A prickly heat rash is sweeping like wildfire across your abdomen. Should you reach for the cortisone cream?
And what about the pounding headache, those achy legs and the nausea, constipation or sniffles that won’t go away? Are there any over-the-counter remedies you can swallow, swill, chew, spray or rub on that will not threaten your developing baby?
In a word, yes. Although any woman who is pregnant or planning to become pregnant in the near future should not take anything — even an aspirin — without first discussing it with her doctor, many nonprescription medications pose no known risks to mother or fetus. “Pregnancy is a time to be cautious, but avoiding everything is not appropriate,” says Lynn Martinez, program manager for the Pregnancy RiskLine in Salt Lake City, a referral organization for the Teratology Information Services hot line. “Though the benefit of using a medicine during pregnancy sometimes far outweighs any potential risk, some women are fearful of taking anything, even when it’s on doctor’s orders.”
But just because a medication is available without a prescription does not mean it is safe to take during pregnancy. (In fact, because of the potential risks, few drugs have been tested on pregnant women.) Experts say that where any drug is concerned, it is best to proceed with caution. “The basic rule is, if you don’t need to take a medication — prescription or over-the-counter — don’t take it,” says Karen Filkins, M.D., director of reproductive genetics in the Department of Obstetrics and Gynecology at the University of California, Los Angeles, Medical School.
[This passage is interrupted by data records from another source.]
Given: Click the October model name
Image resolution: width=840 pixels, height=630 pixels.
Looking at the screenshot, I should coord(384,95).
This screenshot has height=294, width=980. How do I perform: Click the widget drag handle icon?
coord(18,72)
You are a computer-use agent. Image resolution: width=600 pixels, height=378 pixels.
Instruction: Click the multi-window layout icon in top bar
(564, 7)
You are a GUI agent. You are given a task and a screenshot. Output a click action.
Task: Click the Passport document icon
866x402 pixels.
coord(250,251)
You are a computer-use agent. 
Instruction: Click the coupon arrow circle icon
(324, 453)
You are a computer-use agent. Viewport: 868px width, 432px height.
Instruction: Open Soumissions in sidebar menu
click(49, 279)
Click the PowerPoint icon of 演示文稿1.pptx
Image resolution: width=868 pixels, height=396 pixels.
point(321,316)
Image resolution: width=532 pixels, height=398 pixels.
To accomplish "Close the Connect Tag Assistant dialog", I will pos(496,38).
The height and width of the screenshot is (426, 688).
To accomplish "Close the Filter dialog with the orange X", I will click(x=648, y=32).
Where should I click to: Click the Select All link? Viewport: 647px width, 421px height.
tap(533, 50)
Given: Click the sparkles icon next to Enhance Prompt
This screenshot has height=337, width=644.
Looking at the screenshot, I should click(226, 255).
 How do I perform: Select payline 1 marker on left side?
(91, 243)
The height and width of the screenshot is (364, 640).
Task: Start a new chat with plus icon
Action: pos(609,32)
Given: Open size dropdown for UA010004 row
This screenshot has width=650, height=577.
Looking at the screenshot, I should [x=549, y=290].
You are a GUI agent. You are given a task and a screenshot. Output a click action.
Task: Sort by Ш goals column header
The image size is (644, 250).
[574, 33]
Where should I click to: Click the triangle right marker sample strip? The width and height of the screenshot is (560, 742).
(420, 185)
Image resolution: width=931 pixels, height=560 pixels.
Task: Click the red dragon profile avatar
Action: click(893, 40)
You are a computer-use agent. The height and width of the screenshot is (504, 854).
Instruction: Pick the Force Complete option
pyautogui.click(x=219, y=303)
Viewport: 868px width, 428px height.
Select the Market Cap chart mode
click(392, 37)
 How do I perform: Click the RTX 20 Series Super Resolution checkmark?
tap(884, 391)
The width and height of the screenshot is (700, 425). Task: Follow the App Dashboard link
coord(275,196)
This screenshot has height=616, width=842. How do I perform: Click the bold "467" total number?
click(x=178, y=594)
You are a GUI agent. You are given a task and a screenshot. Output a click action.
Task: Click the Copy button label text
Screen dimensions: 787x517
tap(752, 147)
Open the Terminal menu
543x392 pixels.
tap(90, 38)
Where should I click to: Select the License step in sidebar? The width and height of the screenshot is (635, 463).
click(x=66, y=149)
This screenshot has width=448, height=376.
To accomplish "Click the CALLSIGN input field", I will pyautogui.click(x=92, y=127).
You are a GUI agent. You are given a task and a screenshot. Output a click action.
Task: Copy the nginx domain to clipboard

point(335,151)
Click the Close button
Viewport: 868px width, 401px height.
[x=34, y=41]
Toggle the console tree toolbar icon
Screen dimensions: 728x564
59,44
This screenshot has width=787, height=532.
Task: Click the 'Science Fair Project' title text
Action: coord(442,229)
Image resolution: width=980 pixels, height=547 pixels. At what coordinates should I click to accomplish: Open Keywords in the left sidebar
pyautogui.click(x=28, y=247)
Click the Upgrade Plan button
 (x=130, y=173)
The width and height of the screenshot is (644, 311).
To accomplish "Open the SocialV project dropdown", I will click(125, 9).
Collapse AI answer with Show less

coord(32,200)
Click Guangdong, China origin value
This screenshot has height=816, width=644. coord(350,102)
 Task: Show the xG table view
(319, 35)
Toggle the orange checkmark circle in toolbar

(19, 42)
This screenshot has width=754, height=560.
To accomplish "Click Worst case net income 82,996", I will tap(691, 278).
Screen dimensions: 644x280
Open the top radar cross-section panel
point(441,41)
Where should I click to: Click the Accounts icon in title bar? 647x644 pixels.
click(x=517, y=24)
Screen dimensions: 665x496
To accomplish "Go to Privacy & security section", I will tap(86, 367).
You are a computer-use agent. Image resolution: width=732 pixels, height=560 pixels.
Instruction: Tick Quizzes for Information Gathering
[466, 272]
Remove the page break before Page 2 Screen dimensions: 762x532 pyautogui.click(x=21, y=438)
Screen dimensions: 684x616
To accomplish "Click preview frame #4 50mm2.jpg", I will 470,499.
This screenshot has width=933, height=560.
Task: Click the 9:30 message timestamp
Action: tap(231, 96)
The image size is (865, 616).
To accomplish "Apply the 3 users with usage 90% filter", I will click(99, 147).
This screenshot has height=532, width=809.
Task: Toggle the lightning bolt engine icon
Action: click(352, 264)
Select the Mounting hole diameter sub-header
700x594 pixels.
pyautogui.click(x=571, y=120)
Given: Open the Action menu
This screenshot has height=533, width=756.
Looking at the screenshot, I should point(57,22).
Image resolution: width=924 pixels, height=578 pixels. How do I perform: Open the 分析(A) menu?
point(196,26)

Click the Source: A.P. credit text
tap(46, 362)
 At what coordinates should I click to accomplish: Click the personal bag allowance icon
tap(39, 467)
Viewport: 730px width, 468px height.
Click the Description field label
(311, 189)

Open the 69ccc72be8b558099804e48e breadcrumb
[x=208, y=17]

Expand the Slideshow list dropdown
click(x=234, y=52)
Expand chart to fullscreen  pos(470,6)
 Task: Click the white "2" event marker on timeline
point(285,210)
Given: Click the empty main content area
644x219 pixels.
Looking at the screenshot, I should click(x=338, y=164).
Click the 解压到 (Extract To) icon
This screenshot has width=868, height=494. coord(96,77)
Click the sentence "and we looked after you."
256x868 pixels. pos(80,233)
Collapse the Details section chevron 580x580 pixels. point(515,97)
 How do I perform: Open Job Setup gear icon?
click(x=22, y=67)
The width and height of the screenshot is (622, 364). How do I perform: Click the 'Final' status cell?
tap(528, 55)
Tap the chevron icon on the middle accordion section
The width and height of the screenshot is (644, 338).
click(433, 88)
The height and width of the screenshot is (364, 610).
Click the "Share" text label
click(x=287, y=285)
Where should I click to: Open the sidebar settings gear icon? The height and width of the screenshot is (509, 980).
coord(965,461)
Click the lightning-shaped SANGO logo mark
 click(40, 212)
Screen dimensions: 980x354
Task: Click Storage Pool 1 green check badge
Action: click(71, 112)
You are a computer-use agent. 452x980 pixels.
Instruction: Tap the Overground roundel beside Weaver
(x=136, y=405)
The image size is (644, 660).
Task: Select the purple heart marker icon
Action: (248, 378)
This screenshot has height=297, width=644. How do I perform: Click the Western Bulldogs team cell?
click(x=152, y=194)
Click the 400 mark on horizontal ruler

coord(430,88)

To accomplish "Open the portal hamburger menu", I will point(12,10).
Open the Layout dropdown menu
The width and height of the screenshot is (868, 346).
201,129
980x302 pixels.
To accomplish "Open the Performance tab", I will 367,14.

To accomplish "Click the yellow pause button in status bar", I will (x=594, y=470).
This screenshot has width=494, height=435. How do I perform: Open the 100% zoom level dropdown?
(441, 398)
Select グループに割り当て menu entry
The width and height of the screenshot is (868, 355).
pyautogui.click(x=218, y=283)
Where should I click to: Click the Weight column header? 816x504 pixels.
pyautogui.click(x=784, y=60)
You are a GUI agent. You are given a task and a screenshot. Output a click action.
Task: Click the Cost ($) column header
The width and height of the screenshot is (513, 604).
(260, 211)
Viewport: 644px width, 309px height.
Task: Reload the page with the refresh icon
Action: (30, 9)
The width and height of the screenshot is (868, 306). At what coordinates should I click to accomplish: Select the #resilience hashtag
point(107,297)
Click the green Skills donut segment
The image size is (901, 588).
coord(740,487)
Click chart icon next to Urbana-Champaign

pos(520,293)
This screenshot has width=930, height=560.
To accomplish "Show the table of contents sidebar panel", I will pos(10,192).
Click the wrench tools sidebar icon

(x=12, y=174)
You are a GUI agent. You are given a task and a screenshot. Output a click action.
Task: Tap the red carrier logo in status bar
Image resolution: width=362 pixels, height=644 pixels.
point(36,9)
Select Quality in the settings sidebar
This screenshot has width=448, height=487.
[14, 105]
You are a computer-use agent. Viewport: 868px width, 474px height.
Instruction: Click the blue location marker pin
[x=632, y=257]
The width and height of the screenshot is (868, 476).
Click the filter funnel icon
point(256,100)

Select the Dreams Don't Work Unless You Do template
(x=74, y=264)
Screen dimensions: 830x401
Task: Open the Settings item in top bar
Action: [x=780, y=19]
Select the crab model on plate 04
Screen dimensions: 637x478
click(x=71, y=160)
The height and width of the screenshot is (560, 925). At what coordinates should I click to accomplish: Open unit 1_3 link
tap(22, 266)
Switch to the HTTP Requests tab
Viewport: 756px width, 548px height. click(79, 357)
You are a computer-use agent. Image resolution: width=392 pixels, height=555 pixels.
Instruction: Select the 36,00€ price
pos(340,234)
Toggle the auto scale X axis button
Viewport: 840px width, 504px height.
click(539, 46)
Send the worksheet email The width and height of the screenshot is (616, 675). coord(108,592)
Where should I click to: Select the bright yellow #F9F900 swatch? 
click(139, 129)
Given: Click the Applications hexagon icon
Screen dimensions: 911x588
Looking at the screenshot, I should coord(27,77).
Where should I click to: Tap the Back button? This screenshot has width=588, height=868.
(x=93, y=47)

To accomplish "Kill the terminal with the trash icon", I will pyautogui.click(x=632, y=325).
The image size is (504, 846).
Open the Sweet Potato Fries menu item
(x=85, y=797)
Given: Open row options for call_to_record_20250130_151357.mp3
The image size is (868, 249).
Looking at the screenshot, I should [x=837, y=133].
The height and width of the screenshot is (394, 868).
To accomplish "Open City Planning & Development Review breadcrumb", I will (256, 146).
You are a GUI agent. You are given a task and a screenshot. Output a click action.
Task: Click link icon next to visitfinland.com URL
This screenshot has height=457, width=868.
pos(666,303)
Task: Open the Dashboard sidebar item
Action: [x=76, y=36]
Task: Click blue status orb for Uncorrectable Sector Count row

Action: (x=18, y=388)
Still, we do know enough about the use of some remedies during pregnancy to give them a green light.
Pain relievers No serious risks from the moderate use of acetaminophen (Tylenol) have been found. But experts often warn against using aspirin, ibuprofen (Advil) and non-steroidal anti-inflammatories containing naproxen (Naprosyn).
Cold medicines Oral decongestants called pseudoephedrines (Sudafed) have been used safely during pregnancy to relieve sniffles and sneezing. Nasal sprays are usually not recommended, as their effects on fetal development have not been as well studied.
Antacids The antacid of choice, according to Martinez, is one containing calcium carbonate (Tums). If you want to use a different product, select one without sodium, since salt can cause fluid retention.